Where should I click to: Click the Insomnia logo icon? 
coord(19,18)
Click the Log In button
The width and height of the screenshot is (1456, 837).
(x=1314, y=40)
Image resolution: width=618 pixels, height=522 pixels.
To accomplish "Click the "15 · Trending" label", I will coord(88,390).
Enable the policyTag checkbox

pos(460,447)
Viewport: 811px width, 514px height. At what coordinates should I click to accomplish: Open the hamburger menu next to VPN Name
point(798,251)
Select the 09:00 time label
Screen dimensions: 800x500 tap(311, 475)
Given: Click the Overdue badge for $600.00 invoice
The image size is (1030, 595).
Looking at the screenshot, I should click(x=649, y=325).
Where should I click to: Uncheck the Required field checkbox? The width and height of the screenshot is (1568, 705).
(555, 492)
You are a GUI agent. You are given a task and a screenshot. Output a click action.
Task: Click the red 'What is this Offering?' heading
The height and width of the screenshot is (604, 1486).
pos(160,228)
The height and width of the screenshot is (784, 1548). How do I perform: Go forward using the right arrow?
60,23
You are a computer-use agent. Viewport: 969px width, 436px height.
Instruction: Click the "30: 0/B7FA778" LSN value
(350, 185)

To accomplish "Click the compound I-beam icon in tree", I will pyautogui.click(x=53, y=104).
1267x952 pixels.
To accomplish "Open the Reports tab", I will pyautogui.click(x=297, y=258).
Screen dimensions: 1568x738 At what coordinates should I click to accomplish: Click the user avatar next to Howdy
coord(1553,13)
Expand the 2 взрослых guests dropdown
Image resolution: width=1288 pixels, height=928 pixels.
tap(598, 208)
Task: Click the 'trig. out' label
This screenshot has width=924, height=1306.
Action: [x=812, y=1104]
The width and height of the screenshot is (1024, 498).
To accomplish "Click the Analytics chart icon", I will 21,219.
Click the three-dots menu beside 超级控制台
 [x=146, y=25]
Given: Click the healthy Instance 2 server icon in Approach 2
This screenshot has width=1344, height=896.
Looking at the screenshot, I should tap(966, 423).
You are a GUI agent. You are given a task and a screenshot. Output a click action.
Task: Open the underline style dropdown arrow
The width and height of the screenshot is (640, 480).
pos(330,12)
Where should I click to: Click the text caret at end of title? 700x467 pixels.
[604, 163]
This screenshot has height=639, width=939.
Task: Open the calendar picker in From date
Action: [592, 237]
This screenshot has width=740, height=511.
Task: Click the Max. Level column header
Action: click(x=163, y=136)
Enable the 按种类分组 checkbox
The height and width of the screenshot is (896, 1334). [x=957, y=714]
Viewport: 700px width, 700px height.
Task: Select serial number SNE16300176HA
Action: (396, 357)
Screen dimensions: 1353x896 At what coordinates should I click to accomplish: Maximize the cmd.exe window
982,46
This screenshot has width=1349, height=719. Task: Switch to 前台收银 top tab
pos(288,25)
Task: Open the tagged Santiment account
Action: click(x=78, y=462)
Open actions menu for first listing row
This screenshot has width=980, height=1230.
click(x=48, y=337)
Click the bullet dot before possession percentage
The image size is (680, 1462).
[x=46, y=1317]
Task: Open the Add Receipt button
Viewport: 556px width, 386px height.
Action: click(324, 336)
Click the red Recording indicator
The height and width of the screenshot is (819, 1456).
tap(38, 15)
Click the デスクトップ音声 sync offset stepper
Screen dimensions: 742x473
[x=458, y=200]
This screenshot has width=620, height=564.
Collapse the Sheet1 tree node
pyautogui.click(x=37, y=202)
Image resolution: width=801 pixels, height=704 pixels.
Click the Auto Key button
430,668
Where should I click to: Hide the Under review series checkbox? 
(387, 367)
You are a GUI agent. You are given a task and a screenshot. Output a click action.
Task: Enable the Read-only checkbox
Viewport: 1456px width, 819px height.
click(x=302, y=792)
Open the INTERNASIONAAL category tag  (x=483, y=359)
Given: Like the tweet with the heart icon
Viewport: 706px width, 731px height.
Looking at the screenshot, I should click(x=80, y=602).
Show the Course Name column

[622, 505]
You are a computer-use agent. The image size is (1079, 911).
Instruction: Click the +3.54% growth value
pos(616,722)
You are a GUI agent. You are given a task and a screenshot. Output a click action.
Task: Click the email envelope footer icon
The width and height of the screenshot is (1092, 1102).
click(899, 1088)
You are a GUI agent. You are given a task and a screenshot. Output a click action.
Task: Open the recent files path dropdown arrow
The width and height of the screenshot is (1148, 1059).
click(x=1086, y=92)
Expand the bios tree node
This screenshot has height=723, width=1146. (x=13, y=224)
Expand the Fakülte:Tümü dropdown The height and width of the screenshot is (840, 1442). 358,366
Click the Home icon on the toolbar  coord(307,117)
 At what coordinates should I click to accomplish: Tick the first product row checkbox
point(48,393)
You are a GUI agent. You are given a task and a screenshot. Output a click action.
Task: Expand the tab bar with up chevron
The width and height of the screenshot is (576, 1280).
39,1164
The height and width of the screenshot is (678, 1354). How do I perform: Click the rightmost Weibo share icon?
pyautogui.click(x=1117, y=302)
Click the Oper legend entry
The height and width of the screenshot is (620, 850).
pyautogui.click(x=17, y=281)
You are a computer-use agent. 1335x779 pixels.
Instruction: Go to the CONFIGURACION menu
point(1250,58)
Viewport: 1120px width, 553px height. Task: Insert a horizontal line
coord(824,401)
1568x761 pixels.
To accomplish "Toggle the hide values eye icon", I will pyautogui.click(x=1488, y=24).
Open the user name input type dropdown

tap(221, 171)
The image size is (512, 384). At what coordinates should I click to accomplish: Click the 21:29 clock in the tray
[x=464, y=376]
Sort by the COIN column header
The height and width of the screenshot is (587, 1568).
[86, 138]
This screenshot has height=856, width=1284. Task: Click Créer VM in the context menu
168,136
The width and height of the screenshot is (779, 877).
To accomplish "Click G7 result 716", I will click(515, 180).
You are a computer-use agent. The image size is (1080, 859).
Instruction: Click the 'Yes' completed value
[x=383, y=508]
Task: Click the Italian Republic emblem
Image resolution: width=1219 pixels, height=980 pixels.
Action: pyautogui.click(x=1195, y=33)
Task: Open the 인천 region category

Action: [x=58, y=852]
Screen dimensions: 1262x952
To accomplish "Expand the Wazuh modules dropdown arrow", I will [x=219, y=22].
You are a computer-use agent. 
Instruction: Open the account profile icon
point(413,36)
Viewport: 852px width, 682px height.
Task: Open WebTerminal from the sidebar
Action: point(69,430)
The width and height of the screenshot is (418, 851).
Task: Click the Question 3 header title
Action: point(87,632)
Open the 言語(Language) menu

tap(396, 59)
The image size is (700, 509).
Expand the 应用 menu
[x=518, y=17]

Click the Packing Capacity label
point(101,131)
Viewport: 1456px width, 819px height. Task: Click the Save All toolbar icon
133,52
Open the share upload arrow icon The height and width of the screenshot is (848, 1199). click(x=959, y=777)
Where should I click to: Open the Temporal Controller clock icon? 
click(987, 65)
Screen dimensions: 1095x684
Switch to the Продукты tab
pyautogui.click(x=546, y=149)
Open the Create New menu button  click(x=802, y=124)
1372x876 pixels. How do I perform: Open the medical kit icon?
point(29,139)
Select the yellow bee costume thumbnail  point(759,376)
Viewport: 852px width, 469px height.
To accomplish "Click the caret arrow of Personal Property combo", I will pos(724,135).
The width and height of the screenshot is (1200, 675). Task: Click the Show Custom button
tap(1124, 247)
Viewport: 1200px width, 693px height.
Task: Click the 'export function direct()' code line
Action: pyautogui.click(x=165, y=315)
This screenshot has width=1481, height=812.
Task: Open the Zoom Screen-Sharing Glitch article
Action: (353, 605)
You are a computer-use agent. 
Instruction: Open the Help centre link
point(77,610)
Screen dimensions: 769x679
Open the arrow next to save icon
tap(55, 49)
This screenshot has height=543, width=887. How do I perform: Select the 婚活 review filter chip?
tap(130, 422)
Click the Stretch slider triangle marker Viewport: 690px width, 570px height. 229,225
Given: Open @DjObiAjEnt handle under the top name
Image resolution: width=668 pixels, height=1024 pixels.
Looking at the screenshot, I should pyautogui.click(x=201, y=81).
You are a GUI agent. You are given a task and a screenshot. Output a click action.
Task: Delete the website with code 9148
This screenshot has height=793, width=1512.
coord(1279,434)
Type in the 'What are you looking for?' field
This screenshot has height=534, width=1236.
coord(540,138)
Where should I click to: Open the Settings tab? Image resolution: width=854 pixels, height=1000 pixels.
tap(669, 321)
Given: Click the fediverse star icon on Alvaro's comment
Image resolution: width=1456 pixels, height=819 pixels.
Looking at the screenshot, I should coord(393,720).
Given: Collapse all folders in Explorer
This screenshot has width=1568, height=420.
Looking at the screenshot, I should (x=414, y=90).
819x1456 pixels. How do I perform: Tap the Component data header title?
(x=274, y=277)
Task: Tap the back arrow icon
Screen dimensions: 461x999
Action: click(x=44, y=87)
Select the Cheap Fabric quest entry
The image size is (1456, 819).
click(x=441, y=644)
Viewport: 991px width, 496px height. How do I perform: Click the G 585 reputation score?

### REQUIREMENTS
Put the stretch of the material from its first line through the line containing "pos(460,447)" into a Markdown table with the columns Row and Line. Number each row and leave out blank lines.

### CORRECT OUTPUT
| Row | Line |
|---|---|
| 1 | Where should I click to: Click the Insomnia logo icon?  |
| 2 | coord(19,18) |
| 3 | Click the Log In button |
| 4 | The width and height of the screenshot is (1456, 837). |
| 5 | (x=1314, y=40) |
| 6 | Image resolution: width=618 pixels, height=522 pixels. |
| 7 | To accomplish "Click the "15 · Trending" label", I will coord(88,390). |
| 8 | Enable the policyTag checkbox |
| 9 | pos(460,447) |